California’s 55 electors formally cast their votes for longtime U.S. senator and former Vice President Joe Biden Monday, putting him over the 271 he needed to become president, and on to a 306-232 victory over incumbent President Trump.

Now, finally Trump will end his challenges against the presidential election outcome, based on unfounded claims of ballot fraud primarily in Democratic-majority urban areas, right? 

Not so fast. While electors met in 50 states plus the District of Columbia Monday, a joint session of Congress meets January 6 to count those votes, and hardcore Trump Republicans are still threatening to overturn Electoral College votes, NPR reports.

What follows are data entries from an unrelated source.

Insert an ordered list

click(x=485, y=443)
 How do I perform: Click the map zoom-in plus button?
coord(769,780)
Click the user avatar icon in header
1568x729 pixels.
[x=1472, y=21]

The latest of Trump’s more than 50 failed court cases came in Wisconsin Monday just one hour before the state’s 10 electors were escorted by police into a statehouse chamber to cast their votes for Biden. The state Supreme Court rejected the incumbent president’s bid challenging four types of ballots in Milwaukee and Dane counties after the first recount there added about 130 votes to Biden’s 0.6% margin.

Monday’s Wisconsin Supreme Court decision was close; 4-3, with one conservative justice joining the court’s three liberals. 

Michigan’s presidential electors met in the Lansing statehouse at 2 p.m. Eastern time Monday, in chambers closed because of safety precautions. Prior to the vote, Michigan Republican leaders stripped state Rep. Gary Eisen, R-St. Clair Township, of his committee assignments after he made comments on a local radio station that hinted he was part of a group that planned to undermine or overturn Biden’s 16 Electoral College votes from the state, the Detroit Free Press reports. 

And this all comes after the U.S. Supreme Court late last Friday rejected Texas’ Republican Attorney General Ken Paxton’s suit demanding that 20 million ballots from Pennsylvania, Georgia, Michigan, and Wisconsin be thrown out. The court’s unsigned ruling prompted sometimes violent demonstrations in several U.S. cities Saturday, including Washington, D.C., where attendees included former national security advisor Michael Flynn, conspiracy theorist Alex Jones and members of the right-wing Proud Boys, who have ties to white nationalism. 

A group of 126 Republicans in the U.S. House of Representatives backed Paxton’s suit to reverse the vote of the four “swing” states Biden won November 3, which left 74 House Republicans who declined to back President Trump’s effort. Or, 73 if you count out retiring Rep. Paul Mitchell, R-Mich., who announced Monday he would leave his party.